The other major bidding group is headed by South Florida billionaire Jorge Mas, who is said to be willing to pay around $1.1 billion for the team, these people add.

A spokesman for Jeter didn’t return calls for comment. Fleming declined comment. A spokesman for MSD declined comment, but would not deny the size or the terms of the commitment from the firm to Jeter.

While Michael Dell isn’t personally working on the Jeter bid, he is said to be aware of the move, according to people with direct knowledge of the matter (through an email, Michael Dell declined comment). An investment team inside MSD Partners, which has done other such transactions, is responsible for the proposed investment.

The Marlins’ current owner Jeffrey Loria has expressed interest in selling the Marlins since late last year, and the bidding war for the team—one of the league’s more mediocre franchises—has captivated Major League Baseball for months because of the high-profile potential owners to have emerged. At one point, former Florida governor Jeb Bush, as well as Tagg Romney, a hedge fund manager and son of 2012 GOP presidential candidate Mitt Romney, were heading bidding groups for the franchise.

Loria paid $158 million for the team back in 2002, and the Marlins have struggled in recent years both on the field (the team is 47-53 so far this year) and financially with high levels of debt and operating losses. Still Loria could fetch a significant premium in any sale given the scarcity of MLB teams available to be purchased.

MSD is an offshoot of Dell’s family office investment fund, which manages his net worth, estimated at more than $20 billion that he accumulated largely through the eponymous personal computer company. In 2013, Dell Inc. was taken private by a consortium of private equity firms and other lenders, though Michael Dell himself is said to retain a 70 percent interest in the outfit.

While some people close to the deal say the Dell investment pushes Jeter closer to winning the Marlin’s bid, others are skeptical. MLB commissioner Rob Manfred and league officials must approve any transaction, and those officials are said to be wary about the use of debt or debt-like financing structures to buy a team, particularly one like the Marlins, which already has a significant amount of debt on its balance sheet.

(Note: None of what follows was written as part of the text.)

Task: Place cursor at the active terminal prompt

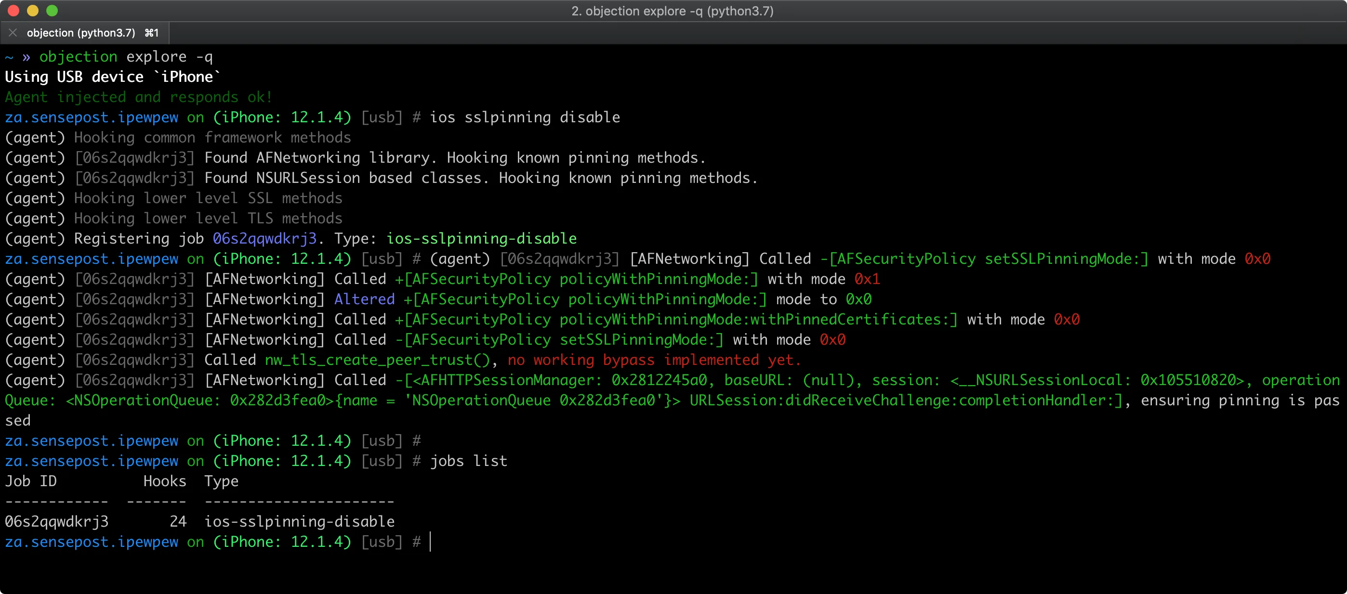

Preferred stock, while considered a form of equity, also holds features that resemble debt. Like debt, preferred stock guarantees the holder a fixed payment either monthly or quarterly in the form of a dividend. Also in the case of bankruptcies, preferred shareholders are treated along the lines of debt holders in that these investments are paid off ahead of common stock holders when a business is liquidated.

“The league hates debt and any sale has to be approved by the league,” said one baseball executive with knowledge of the matter.

It’s unclear if the other bidders, such as Mas, are using debt or debt-like financings for their bid. But Mas has indicated that he could buy the team outright with his own money and a few outside investors, since he has a net worth of more than $1.5 billion and runs an infrastructure company MasTec as well as private equity interests. A spokesman for Mas didn’t return calls for comment.

Jeter, meanwhile, is said to have placed very little of his net worth, estimated at around $185 million according to Bankrate, his bid. With that, people close to the league commissioner’s office say Manfred favors the Mas bid, particularly given Mas’s ties to the South Florida community.

As FOX Business was first to report, Mas has indicated he might pull his bid if Loria and David Samson, the team’s president who is working on the sale, do not provide him with an exclusive window to buy the team at his price of around $1.17 billion.

A spokesman for the Marlins didn’t return calls for comment.